Ra merupakan kakek dari Geb, dewa bumi, dan Nut istrinya, dewi langit.

Orang Mesir kuno menganggao firaun sebagai dewa, bukan raja, sehingga setelah kematian, firaun akan bersatu dengan Ra.

Manusia diyakini berasal dari air mata Ra. Kuil atau kompleks yang dibangun untuk memuja dewa matahari selalu dibangun tanpa atap sehingga matahari bisa bersinar menerangi kuil.

Firaun Amenhotep yang berkuasa selama abad ke-14 SM, mempromosikan penyembahan dewa matahari di atas dewa-dewa lainnya.

Amenhotep melarang penyembahan terhadap dewa lain. Ketentuan ini lantas dicabut oleh penguasa berikutnya karena bertentangan dengan kepercayaan Mesir pada banyak dewa.

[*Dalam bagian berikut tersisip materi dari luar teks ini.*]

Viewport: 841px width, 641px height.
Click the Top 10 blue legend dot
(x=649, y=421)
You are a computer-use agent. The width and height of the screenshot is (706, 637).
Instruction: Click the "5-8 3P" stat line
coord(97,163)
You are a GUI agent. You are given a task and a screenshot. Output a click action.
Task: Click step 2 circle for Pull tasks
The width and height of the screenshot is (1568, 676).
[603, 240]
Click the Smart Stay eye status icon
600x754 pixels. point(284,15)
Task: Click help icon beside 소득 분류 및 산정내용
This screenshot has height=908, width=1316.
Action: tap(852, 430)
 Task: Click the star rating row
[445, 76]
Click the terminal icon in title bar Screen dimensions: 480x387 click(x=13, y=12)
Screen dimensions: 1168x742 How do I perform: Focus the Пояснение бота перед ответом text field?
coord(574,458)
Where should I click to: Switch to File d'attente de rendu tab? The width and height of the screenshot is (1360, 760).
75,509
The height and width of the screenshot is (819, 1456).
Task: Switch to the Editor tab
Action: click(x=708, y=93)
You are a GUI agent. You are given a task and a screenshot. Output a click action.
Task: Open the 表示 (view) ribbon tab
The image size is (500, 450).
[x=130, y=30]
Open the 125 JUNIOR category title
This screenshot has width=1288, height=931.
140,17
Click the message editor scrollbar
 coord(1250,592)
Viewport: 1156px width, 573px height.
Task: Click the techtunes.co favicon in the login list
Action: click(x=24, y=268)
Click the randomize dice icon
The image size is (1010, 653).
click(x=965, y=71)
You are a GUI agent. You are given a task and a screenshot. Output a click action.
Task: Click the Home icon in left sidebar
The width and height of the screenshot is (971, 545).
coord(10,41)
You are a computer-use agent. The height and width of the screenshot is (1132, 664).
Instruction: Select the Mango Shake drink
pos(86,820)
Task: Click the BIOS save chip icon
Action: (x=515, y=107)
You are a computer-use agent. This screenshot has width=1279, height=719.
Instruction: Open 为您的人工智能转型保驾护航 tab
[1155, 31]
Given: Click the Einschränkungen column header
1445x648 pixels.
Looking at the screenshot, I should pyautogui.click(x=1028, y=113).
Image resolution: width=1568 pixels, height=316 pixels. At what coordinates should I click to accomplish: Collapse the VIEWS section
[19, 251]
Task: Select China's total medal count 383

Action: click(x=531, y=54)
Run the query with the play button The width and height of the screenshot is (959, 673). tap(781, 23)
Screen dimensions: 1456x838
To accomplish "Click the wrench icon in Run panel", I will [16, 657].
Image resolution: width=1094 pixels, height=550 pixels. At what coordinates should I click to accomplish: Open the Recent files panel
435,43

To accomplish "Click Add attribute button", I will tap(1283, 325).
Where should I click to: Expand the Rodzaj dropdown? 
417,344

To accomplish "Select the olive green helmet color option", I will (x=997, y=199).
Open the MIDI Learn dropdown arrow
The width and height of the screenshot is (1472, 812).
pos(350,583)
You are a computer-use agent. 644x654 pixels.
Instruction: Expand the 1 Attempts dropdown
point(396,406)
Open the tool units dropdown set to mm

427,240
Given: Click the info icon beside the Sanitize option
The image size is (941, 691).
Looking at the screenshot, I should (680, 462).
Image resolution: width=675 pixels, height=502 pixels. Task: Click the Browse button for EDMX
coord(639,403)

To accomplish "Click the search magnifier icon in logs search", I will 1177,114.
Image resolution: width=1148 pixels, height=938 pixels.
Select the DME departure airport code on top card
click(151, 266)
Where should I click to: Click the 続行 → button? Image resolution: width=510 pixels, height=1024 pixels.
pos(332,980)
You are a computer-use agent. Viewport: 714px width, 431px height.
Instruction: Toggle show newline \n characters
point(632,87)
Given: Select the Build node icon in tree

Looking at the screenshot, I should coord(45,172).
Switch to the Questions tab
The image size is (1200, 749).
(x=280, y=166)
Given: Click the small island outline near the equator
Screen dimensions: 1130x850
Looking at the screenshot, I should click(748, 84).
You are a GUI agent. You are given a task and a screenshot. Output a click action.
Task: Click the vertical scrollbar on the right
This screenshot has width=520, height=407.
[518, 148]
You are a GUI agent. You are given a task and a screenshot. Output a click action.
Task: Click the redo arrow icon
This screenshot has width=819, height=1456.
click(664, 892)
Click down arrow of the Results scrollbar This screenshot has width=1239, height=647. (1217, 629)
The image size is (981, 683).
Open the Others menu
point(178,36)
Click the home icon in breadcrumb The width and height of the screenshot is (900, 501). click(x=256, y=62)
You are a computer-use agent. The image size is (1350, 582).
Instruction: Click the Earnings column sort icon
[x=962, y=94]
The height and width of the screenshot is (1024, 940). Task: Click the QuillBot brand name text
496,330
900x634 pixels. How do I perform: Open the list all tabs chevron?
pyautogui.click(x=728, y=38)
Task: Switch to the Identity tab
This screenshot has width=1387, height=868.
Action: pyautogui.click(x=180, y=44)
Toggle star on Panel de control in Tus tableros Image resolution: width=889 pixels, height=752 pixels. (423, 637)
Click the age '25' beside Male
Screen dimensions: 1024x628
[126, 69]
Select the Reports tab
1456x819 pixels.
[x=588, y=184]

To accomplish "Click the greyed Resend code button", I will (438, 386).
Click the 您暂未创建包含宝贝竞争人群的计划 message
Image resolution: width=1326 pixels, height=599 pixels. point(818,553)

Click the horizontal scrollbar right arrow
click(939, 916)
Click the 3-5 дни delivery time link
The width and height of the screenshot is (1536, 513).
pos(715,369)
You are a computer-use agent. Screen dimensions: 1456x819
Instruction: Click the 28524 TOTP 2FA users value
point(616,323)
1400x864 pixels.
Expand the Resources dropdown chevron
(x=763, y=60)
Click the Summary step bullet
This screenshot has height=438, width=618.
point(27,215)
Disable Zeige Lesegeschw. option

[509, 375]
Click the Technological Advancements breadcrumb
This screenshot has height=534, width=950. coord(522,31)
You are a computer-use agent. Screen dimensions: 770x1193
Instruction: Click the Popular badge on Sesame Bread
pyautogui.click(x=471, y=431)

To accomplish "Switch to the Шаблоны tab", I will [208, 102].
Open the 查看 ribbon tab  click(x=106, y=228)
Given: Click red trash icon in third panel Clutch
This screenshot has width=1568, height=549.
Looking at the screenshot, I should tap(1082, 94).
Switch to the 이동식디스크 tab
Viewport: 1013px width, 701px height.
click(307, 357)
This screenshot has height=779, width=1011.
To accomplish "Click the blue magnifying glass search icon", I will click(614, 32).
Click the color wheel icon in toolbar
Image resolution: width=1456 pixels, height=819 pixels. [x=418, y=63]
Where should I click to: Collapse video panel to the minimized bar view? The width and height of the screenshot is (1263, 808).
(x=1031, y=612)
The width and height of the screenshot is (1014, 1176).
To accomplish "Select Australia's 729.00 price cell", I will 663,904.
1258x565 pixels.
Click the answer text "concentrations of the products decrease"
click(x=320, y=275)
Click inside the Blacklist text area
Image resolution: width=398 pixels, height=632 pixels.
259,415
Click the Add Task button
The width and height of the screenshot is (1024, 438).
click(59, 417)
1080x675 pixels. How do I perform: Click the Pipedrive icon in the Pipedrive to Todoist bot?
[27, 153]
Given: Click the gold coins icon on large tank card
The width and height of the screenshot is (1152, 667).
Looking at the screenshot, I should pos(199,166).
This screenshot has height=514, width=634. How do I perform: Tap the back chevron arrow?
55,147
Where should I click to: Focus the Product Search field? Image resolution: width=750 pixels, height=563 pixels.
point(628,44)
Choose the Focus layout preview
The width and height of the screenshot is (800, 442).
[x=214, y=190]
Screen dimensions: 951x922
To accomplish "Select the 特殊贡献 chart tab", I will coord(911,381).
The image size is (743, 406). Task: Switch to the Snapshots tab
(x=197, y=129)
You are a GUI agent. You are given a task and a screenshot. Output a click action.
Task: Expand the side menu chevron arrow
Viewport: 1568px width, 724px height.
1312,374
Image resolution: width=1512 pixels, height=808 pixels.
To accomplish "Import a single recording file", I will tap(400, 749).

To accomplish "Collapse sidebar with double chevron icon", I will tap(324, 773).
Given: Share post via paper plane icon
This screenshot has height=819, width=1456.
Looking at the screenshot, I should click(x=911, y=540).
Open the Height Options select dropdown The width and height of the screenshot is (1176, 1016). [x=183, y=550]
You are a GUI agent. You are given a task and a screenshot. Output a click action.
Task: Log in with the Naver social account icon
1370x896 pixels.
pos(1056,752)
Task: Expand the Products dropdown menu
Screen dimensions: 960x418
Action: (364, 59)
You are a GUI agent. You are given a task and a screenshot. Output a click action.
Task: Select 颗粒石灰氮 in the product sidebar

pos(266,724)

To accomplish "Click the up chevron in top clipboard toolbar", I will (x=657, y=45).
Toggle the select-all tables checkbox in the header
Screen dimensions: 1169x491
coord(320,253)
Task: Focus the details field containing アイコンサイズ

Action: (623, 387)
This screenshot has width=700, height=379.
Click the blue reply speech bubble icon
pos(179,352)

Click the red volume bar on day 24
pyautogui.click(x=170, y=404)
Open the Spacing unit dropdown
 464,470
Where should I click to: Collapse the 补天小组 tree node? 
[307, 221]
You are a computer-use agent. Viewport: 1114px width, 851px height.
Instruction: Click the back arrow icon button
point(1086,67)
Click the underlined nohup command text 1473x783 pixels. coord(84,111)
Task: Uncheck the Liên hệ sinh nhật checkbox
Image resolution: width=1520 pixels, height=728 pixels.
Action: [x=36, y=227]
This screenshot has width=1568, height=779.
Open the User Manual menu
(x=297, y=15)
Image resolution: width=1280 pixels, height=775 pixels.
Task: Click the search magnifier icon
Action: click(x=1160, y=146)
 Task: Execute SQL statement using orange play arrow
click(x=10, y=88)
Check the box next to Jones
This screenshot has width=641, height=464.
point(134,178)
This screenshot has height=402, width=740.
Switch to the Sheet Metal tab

Keyakinan lain yang populer menyatakan bahwa Ra melakukan perjalanan di langit melalui dua belas provinsi, mewakili dua belas jam dalam satu hari.

Pada akhir perjalanan atau saat senja, Ra diyakini mati untuk kemudian memulai perjalanan malam harinya.

Bentuk mati ini disebut sebagai sebagai ‘Auf’ yang berarti mayat. Perjalanan Ra pada siang hari menggunakan perahu Manjet atau ‘The Barque of Million Years’, sedang perjalanan malam hari menggunakan perahu Mesektet.

Selama perjalanann, Ra diyakini melakukan banyak pertempuran dengan ular bernama Apep.

Pada saat hari-hari penuh badai atau periode gerhana matahari dipercaya merupakan saat Ra dikalahkan oleh ular.

Dalam perkembangan kemudian, Ra diyakini ‘bergabung’ dengan Dewa Amon sehingga menjadi Amon-Re.

Ra juga berkombinasi dengan Horus untuk menjadi Re-Harakhte. Ra telah begitu melekat dengan peradaban Mesir kuno.

Oleh karena itu, terdapat sejumlah mitos atau legenda yang menyebutkan Ra dalam konteks yang berbeda.